• WORK INSTRUCTION:
Print the data that follows again, keeping every line exact.

• GIVEN ENTRIES:
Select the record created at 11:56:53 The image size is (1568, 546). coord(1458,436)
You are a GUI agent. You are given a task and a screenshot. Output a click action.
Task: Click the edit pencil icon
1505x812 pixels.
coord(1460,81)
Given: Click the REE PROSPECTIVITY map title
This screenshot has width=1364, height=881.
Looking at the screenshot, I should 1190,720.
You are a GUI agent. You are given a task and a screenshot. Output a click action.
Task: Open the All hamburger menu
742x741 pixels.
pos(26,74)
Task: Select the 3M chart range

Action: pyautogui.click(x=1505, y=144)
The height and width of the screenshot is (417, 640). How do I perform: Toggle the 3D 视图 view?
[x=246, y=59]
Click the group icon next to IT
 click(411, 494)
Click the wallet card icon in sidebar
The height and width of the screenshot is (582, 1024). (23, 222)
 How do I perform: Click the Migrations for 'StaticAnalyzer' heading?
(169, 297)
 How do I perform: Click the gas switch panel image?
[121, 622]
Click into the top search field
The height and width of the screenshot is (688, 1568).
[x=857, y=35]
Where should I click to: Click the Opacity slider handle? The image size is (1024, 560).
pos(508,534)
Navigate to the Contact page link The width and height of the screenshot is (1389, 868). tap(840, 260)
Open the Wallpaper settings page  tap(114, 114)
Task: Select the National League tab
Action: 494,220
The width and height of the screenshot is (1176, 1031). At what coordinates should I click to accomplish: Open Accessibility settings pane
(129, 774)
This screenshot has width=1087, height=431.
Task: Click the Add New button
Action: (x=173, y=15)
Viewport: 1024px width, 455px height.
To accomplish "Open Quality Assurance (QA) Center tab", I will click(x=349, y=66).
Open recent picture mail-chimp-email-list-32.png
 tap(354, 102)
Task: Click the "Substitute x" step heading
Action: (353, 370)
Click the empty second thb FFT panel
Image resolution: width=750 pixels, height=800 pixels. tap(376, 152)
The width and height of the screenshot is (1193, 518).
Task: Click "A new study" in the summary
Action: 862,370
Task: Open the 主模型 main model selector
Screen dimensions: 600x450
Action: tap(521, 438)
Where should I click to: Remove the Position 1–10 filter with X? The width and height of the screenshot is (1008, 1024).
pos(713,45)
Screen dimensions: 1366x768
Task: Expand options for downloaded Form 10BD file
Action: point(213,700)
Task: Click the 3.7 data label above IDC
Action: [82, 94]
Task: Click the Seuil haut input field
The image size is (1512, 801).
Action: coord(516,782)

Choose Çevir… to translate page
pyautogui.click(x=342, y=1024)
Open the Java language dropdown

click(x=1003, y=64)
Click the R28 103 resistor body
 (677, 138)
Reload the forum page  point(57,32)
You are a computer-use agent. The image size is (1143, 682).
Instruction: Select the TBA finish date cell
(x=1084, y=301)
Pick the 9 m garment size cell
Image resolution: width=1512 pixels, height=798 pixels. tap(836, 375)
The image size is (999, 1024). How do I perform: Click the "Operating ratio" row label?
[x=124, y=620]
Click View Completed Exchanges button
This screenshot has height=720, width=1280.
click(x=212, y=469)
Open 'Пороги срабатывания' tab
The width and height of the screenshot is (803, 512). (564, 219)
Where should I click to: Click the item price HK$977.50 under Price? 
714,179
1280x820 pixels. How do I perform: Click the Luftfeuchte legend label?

• ANSWER TO THIS TASK:
Select the record created at 11:56:53 The image size is (1568, 546). coord(1458,436)
You are a GUI agent. You are given a task and a screenshot. Output a click action.
Task: Click the edit pencil icon
1505x812 pixels.
coord(1460,81)
Given: Click the REE PROSPECTIVITY map title
This screenshot has width=1364, height=881.
Looking at the screenshot, I should 1190,720.
You are a GUI agent. You are given a task and a screenshot. Output a click action.
Task: Open the All hamburger menu
742x741 pixels.
pos(26,74)
Task: Select the 3M chart range

Action: pyautogui.click(x=1505, y=144)
The height and width of the screenshot is (417, 640). How do I perform: Toggle the 3D 视图 view?
[x=246, y=59]
Click the group icon next to IT
 click(411, 494)
Click the wallet card icon in sidebar
The height and width of the screenshot is (582, 1024). (23, 222)
 How do I perform: Click the Migrations for 'StaticAnalyzer' heading?
(169, 297)
 How do I perform: Click the gas switch panel image?
[121, 622]
Click into the top search field
The height and width of the screenshot is (688, 1568).
[x=857, y=35]
Where should I click to: Click the Opacity slider handle? The image size is (1024, 560).
pos(508,534)
Navigate to the Contact page link The width and height of the screenshot is (1389, 868). tap(840, 260)
Open the Wallpaper settings page  tap(114, 114)
Task: Select the National League tab
Action: 494,220
The width and height of the screenshot is (1176, 1031). At what coordinates should I click to accomplish: Open Accessibility settings pane
(129, 774)
This screenshot has width=1087, height=431.
Task: Click the Add New button
Action: (x=173, y=15)
Viewport: 1024px width, 455px height.
To accomplish "Open Quality Assurance (QA) Center tab", I will click(x=349, y=66).
Open recent picture mail-chimp-email-list-32.png
 tap(354, 102)
Task: Click the "Substitute x" step heading
Action: (353, 370)
Click the empty second thb FFT panel
Image resolution: width=750 pixels, height=800 pixels. tap(376, 152)
The width and height of the screenshot is (1193, 518).
Task: Click "A new study" in the summary
Action: 862,370
Task: Open the 主模型 main model selector
Screen dimensions: 600x450
Action: tap(521, 438)
Where should I click to: Remove the Position 1–10 filter with X? The width and height of the screenshot is (1008, 1024).
pos(713,45)
Screen dimensions: 1366x768
Task: Expand options for downloaded Form 10BD file
Action: point(213,700)
Task: Click the 3.7 data label above IDC
Action: [82, 94]
Task: Click the Seuil haut input field
The image size is (1512, 801).
Action: coord(516,782)

Choose Çevir… to translate page
pyautogui.click(x=342, y=1024)
Open the Java language dropdown

click(x=1003, y=64)
Click the R28 103 resistor body
 (677, 138)
Reload the forum page  point(57,32)
You are a computer-use agent. The image size is (1143, 682).
Instruction: Select the TBA finish date cell
(x=1084, y=301)
Pick the 9 m garment size cell
Image resolution: width=1512 pixels, height=798 pixels. tap(836, 375)
The image size is (999, 1024). How do I perform: Click the "Operating ratio" row label?
[x=124, y=620]
Click View Completed Exchanges button
This screenshot has height=720, width=1280.
click(x=212, y=469)
Open 'Пороги срабатывания' tab
The width and height of the screenshot is (803, 512). (564, 219)
Where should I click to: Click the item price HK$977.50 under Price? 
714,179
1280x820 pixels. How do I perform: Click the Luftfeuchte legend label?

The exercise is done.